Taylor R Campbell wrote:
I haven't scrutinized it thoroughly, but this SRFI looks very nice. Some of the formatting is a little confusing: the prototypes are not very clearly distinguished from the other text; perhaps it could be indented differently, and the word `procedure' could precede the prototype or be right-justifed: procedure: (car /pair/) or (car /pair/) procedure Returns the contents of the car field of /pair/.
I agree the formatting could be improved. I will try to address this in the next revision.
LIST-REF/UPDATE is sometimes overkill -- perhaps an operation just to modify the element at a particular index would be worth adding, say (LIST-MODIFY <list> <index> <procedure>), which would return just the new list with the element E at <index> replaced by (<procedure> E).
I added `list-ref/update', even though `list-ref' and `list-set' are sufficient. This operation generalizes both ref & set and the `list-modify' (I would call it list-update) operation you propose. The reason for this is purely concerns of efficiency. All are implementable in terms of set & ref in O(log n) total time, but `list-ref/update' needs to make a single access of the appropriate element in the list.
Since random-access lists are (or at least may be, in general) incompatible with sequential lists, if you have written code to use SRFI 101, how do you use rest lists in n-ary procedures, and APPLY, or, more generally, how do you use code that expects sequential lists? This will be important to address for anyone to actually use random-access lists.
Just so there is no confusion: random-access lists are not incompatible with sequential lists in the sense that one has to commit to use random-access lists to the exclusions of traditional lists. It is expected that programs may make use of *both* data types in the same program (via prefixing of identifiers). They are incompatible in the sense that they are (potentially) disjoint. So unless a system uses random-access lists as its core pair type, bad things will happen if you `apply' a function to a random-access list of arguments, just as will happen if you `apply' a function to a vector of arguments.
I could add conversion functions if that seems useful (they are trivial to define in terms of the folds given). In a system that really embraces the random-access pair type as fundamental, these would just be identities.

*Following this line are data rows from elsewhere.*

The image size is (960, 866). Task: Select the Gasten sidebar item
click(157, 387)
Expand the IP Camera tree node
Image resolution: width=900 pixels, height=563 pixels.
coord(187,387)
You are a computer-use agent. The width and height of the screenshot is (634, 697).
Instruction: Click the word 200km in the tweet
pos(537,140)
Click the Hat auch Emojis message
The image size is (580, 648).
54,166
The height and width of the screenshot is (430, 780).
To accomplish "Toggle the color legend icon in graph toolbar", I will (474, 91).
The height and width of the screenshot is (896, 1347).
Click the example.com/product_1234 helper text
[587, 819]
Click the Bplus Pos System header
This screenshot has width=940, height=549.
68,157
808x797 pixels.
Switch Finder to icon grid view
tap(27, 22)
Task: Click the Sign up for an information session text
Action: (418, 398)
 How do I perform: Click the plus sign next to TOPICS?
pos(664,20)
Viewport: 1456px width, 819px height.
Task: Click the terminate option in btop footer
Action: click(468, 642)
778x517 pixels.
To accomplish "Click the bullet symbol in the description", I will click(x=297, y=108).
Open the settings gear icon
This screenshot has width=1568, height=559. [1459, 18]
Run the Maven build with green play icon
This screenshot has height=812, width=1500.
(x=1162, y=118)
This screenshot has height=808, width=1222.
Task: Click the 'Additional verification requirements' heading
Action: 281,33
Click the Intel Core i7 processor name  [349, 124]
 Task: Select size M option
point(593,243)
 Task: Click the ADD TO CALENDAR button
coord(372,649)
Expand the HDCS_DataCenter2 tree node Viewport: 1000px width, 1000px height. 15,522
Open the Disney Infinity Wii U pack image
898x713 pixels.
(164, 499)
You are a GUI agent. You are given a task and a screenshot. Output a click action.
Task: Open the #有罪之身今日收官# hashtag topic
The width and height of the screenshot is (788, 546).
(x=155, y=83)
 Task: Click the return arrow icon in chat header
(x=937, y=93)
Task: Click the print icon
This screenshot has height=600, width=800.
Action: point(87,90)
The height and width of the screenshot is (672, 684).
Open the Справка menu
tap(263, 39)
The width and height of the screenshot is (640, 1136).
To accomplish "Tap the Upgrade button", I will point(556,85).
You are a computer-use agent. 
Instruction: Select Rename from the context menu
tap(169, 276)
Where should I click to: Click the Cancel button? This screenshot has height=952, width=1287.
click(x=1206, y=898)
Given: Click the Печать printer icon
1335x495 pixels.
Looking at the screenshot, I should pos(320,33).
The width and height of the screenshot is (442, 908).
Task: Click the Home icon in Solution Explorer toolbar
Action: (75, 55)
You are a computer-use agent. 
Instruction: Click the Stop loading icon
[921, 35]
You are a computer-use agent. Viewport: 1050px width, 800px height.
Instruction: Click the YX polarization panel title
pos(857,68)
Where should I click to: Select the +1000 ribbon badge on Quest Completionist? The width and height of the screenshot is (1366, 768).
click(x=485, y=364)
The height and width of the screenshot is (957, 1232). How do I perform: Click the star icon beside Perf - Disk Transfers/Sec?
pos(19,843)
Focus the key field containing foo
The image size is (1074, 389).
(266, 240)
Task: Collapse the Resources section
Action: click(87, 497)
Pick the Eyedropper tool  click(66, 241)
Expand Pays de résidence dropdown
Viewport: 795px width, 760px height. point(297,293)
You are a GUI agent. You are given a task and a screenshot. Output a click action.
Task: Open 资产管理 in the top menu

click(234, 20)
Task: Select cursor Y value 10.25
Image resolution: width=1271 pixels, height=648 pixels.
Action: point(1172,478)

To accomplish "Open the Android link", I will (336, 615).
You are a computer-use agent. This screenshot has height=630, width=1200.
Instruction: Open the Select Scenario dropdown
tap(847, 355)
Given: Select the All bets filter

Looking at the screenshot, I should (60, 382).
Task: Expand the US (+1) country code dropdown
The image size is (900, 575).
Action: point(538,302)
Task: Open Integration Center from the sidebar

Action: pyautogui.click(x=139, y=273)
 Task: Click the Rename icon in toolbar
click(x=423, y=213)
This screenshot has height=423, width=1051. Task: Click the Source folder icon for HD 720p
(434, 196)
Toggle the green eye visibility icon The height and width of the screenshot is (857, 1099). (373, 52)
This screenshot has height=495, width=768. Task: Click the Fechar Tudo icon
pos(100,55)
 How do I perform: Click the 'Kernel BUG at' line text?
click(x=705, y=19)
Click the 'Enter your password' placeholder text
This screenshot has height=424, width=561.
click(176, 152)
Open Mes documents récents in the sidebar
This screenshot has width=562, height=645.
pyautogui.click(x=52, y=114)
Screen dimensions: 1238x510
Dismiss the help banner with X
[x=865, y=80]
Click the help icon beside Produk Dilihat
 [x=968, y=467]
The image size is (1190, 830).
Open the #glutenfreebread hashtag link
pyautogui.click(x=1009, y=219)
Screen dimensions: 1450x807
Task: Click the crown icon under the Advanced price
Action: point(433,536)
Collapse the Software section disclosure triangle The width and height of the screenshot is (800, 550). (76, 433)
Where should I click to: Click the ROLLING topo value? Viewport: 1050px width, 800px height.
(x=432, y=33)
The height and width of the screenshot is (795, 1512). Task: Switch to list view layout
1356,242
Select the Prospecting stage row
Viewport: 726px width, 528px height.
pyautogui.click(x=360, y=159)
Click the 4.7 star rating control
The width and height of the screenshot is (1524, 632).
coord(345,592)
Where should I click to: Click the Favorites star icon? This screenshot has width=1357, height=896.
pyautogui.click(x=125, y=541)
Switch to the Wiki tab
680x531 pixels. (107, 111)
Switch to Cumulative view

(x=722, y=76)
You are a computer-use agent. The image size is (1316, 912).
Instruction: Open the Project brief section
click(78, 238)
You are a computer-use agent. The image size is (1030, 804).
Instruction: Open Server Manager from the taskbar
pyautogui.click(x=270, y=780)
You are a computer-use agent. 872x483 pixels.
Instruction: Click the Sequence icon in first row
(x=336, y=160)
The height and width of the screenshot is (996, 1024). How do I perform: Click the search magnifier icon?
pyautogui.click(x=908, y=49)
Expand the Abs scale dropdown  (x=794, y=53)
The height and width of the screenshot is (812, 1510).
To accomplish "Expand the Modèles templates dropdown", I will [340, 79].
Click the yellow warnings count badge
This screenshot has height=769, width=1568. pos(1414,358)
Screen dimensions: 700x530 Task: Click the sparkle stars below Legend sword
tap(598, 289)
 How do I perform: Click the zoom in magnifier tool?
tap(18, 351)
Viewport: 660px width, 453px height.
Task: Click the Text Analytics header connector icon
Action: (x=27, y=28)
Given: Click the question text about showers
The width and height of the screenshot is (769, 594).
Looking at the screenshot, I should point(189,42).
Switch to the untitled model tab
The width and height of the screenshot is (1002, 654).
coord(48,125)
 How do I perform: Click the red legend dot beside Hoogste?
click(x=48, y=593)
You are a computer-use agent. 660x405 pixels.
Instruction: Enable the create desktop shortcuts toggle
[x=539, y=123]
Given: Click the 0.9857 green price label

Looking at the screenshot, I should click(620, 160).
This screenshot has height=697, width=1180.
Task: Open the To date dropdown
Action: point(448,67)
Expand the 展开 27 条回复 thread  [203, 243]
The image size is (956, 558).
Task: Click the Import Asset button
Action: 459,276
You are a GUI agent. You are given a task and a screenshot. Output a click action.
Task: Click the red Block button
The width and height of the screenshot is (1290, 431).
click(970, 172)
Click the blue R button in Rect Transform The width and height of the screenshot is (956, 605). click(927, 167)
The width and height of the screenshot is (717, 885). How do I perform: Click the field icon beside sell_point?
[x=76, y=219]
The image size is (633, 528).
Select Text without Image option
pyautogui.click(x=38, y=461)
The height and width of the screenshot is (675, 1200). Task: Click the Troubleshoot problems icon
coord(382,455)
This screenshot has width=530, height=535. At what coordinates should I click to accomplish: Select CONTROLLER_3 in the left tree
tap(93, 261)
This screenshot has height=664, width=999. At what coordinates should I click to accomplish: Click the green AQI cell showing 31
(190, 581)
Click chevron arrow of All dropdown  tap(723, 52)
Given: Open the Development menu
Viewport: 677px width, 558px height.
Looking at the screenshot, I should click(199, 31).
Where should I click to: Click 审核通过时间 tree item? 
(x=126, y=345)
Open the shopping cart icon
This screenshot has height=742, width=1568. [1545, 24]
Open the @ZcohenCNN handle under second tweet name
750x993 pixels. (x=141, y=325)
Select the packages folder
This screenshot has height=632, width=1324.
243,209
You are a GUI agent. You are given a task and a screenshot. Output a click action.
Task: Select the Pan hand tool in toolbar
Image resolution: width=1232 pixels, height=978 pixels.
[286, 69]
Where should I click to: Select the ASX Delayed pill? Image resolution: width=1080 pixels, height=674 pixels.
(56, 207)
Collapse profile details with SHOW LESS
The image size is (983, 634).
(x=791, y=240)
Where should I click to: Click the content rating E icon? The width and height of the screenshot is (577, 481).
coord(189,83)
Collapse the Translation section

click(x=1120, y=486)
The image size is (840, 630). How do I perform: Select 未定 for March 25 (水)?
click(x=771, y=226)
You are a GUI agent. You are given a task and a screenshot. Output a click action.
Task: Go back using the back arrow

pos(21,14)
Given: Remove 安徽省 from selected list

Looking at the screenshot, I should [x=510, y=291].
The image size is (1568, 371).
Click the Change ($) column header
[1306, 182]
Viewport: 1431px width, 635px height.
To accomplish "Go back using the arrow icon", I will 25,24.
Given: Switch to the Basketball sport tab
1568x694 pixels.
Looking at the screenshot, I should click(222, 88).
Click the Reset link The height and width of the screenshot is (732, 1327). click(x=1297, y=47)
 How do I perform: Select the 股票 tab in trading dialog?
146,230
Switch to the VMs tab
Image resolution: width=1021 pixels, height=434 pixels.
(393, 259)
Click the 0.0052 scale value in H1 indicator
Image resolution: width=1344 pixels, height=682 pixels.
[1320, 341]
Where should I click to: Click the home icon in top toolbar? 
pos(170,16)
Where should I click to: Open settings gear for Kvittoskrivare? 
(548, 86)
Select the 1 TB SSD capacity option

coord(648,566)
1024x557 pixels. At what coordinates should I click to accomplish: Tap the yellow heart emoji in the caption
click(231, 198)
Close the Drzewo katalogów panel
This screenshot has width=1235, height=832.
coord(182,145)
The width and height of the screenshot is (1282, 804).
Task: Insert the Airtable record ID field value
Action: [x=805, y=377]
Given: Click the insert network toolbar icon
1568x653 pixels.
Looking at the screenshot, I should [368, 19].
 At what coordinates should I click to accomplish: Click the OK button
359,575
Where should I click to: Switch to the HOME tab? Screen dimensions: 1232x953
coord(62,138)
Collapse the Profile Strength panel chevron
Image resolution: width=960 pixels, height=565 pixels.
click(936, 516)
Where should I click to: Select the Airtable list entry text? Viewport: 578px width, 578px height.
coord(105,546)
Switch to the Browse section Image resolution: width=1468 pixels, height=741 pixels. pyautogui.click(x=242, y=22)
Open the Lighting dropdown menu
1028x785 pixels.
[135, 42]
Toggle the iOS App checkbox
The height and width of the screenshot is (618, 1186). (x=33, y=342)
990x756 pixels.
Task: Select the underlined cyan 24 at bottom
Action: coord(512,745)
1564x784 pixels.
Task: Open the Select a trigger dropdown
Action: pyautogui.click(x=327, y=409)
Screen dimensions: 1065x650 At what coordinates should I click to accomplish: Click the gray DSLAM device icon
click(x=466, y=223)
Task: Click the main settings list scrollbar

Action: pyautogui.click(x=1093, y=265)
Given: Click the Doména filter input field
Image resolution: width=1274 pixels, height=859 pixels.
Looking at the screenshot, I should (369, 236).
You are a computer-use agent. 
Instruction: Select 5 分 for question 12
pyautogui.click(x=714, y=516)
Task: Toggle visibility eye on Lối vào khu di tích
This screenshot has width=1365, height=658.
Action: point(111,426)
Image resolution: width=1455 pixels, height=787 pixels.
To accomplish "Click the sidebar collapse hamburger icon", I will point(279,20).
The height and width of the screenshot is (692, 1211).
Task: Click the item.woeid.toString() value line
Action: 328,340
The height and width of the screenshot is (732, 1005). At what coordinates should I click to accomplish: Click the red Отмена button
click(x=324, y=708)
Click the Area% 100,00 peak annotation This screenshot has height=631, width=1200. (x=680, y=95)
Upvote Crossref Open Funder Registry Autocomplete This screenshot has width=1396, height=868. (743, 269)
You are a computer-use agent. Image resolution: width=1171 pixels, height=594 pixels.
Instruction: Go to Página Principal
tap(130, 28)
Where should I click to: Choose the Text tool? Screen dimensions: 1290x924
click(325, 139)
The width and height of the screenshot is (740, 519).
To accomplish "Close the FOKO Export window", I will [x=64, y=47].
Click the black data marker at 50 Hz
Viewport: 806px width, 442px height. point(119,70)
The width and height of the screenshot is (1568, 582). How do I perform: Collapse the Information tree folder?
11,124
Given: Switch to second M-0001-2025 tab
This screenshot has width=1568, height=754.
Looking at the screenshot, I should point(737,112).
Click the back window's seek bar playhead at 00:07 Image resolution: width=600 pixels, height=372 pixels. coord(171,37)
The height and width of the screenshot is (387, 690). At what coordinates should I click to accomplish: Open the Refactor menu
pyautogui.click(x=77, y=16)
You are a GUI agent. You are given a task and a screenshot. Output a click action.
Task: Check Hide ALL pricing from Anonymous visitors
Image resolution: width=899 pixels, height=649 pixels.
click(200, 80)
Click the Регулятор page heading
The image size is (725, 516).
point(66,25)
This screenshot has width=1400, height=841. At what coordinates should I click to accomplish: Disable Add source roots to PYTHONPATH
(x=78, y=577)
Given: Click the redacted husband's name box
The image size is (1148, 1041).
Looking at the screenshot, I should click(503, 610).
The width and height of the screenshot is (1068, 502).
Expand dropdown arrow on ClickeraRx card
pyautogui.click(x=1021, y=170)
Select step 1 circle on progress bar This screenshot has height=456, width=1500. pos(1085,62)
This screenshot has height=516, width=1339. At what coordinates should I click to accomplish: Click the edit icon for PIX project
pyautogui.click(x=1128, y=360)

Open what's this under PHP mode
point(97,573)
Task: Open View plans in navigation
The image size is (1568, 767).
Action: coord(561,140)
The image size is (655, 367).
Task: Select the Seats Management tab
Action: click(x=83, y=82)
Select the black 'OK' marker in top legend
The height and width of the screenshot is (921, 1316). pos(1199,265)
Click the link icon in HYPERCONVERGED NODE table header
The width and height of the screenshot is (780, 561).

But that brings up the issue I mentioned in another thread. How far should this library go to make random-access pairs usable in place of traditional pairs. Should it define a random-access version of `apply'? How about `quote', etc.? Should it define a `lambda' form that constructs rest lists as random-access lists? I am beginning to think yes, but I'd welcome feedback. In any case, I will add this to the list of issues in the next revision.